_THE TASK_
A single number is expected: the count of lines in the records below that contain "white".

_Stored data entries_
-- Opening Marker --
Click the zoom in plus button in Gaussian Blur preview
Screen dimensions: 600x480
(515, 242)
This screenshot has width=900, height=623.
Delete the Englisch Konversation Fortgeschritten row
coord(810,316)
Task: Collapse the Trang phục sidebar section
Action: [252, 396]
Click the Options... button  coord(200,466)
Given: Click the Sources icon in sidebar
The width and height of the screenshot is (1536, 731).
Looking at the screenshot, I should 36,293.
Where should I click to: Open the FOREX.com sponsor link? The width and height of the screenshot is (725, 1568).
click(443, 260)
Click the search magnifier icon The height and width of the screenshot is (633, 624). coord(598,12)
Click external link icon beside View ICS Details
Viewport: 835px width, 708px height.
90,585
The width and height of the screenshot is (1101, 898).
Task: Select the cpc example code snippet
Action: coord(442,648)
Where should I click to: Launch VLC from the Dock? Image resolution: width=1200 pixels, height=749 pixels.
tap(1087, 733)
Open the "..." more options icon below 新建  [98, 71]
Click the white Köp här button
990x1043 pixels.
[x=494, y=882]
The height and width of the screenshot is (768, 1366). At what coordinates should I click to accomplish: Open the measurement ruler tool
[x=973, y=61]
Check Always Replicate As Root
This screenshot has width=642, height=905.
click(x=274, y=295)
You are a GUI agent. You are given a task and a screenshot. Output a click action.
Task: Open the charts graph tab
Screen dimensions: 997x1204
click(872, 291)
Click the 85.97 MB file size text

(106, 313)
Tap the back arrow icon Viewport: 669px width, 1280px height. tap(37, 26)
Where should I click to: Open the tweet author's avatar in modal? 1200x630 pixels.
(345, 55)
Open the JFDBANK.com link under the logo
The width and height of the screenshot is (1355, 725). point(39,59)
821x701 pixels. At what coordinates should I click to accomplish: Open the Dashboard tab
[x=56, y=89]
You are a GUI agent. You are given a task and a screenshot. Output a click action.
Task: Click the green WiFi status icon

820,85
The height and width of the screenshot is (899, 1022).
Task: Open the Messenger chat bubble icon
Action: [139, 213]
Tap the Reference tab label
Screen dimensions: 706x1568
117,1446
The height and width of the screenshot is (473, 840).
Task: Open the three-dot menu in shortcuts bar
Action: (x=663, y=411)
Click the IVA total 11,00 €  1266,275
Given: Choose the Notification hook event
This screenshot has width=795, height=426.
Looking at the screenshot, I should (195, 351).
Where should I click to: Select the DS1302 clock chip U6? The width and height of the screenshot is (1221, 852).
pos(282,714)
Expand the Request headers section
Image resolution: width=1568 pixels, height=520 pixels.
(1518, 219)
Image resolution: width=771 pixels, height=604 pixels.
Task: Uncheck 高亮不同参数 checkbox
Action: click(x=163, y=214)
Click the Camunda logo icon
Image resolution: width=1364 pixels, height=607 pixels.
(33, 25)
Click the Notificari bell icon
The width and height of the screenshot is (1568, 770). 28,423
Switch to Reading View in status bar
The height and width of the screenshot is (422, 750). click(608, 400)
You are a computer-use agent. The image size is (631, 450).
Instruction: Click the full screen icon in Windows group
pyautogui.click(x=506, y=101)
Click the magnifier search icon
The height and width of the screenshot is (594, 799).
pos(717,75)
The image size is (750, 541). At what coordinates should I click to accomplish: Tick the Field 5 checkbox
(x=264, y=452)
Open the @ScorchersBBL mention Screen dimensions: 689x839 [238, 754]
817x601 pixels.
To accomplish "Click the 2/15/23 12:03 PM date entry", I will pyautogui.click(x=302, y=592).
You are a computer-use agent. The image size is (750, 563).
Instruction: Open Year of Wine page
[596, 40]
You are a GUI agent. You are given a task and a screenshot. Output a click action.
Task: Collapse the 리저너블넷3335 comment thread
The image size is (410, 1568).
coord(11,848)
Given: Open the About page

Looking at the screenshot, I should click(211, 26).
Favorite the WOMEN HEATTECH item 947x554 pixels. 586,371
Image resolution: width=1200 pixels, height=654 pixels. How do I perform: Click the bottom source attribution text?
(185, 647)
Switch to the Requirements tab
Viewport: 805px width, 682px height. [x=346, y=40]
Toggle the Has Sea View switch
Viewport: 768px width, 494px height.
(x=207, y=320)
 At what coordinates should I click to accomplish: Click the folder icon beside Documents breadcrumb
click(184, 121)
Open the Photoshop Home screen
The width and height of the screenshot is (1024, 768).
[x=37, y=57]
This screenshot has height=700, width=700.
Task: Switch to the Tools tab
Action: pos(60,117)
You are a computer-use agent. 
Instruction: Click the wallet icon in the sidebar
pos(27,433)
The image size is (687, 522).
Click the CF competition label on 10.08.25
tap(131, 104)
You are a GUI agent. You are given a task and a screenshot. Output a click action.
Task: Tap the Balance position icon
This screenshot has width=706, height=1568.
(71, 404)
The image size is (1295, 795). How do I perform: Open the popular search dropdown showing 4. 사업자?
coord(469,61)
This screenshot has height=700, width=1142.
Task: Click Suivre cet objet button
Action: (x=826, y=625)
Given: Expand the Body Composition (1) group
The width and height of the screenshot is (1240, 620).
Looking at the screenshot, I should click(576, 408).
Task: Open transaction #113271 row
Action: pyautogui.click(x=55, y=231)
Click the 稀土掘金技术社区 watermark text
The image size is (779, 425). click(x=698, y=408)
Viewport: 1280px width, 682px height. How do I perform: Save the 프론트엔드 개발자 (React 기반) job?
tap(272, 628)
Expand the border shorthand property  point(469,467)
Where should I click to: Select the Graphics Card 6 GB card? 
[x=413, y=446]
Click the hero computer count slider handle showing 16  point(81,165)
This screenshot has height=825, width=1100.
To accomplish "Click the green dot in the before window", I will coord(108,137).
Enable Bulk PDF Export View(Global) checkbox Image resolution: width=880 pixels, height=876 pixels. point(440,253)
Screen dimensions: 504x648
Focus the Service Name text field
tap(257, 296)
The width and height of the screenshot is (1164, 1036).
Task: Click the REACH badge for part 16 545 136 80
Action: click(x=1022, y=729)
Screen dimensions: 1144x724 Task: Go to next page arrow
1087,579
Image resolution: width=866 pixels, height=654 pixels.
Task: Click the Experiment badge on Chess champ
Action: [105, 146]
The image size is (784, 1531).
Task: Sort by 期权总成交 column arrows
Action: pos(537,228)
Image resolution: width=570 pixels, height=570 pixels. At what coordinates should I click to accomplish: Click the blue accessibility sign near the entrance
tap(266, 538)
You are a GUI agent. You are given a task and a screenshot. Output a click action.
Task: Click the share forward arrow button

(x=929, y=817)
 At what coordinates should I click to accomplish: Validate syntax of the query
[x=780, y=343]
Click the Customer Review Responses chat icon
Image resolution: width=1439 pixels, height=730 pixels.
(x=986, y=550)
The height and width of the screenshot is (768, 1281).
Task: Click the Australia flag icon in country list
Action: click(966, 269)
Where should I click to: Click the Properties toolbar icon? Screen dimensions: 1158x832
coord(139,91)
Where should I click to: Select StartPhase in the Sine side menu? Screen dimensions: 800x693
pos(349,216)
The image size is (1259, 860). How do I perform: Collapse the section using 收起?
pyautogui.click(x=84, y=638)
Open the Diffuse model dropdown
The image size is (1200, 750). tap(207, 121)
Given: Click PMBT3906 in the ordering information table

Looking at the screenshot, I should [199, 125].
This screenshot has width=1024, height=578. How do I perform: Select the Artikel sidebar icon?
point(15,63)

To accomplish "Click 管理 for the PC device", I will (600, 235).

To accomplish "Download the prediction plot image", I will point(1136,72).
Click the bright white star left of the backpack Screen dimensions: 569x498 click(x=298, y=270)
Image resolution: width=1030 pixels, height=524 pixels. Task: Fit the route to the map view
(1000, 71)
-- Closing Marker --
_SOLUTION TO THE EXERCISE_
2